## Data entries
==*==

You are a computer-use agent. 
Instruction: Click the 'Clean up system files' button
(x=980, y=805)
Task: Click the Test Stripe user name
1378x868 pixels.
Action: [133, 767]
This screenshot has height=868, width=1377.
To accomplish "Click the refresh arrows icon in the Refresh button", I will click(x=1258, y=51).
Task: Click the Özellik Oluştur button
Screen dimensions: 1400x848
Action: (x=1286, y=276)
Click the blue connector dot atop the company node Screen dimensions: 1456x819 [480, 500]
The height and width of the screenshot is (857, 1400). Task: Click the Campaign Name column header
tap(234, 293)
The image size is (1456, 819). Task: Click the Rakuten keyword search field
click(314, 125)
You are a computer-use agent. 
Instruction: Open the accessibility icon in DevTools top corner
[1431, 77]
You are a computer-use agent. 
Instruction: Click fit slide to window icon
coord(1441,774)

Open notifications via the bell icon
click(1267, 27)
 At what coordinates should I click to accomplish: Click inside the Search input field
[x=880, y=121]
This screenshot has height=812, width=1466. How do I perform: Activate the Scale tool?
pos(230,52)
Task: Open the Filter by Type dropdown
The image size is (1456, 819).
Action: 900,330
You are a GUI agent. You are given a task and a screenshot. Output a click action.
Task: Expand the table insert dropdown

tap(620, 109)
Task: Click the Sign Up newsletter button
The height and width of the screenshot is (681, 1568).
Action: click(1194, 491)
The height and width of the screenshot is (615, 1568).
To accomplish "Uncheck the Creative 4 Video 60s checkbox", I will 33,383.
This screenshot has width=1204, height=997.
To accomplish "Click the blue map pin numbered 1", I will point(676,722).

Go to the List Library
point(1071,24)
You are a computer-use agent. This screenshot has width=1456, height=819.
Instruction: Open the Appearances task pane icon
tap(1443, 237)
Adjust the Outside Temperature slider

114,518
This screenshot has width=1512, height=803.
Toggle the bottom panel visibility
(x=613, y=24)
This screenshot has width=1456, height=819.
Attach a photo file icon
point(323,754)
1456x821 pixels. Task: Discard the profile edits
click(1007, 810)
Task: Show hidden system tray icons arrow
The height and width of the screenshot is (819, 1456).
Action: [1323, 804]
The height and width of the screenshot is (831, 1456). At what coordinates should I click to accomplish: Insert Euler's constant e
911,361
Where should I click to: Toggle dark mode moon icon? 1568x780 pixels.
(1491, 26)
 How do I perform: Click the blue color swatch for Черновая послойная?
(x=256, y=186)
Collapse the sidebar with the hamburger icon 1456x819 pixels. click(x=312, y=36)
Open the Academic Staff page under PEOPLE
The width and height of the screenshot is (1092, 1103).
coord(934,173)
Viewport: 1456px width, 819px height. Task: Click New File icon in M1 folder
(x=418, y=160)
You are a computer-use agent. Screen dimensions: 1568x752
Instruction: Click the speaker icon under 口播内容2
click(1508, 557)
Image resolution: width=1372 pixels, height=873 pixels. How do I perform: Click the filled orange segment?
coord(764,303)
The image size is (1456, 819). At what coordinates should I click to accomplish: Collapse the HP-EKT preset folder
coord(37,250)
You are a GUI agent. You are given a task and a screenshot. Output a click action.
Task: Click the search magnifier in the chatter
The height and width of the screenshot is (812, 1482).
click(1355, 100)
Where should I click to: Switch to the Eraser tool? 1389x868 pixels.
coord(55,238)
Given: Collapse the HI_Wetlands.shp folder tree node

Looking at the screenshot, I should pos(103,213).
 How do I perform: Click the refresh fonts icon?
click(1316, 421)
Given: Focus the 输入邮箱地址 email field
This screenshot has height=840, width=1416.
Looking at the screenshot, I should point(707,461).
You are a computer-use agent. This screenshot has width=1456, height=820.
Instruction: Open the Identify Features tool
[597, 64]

==*==

## Instructions to follow
Please write out the lines that run from the one with "has width=1456, height=820." to the end of the records, both included, exactly as they appear.

## Written answer
You are a computer-use agent. This screenshot has width=1456, height=820.
Instruction: Open the Identify Features tool
[597, 64]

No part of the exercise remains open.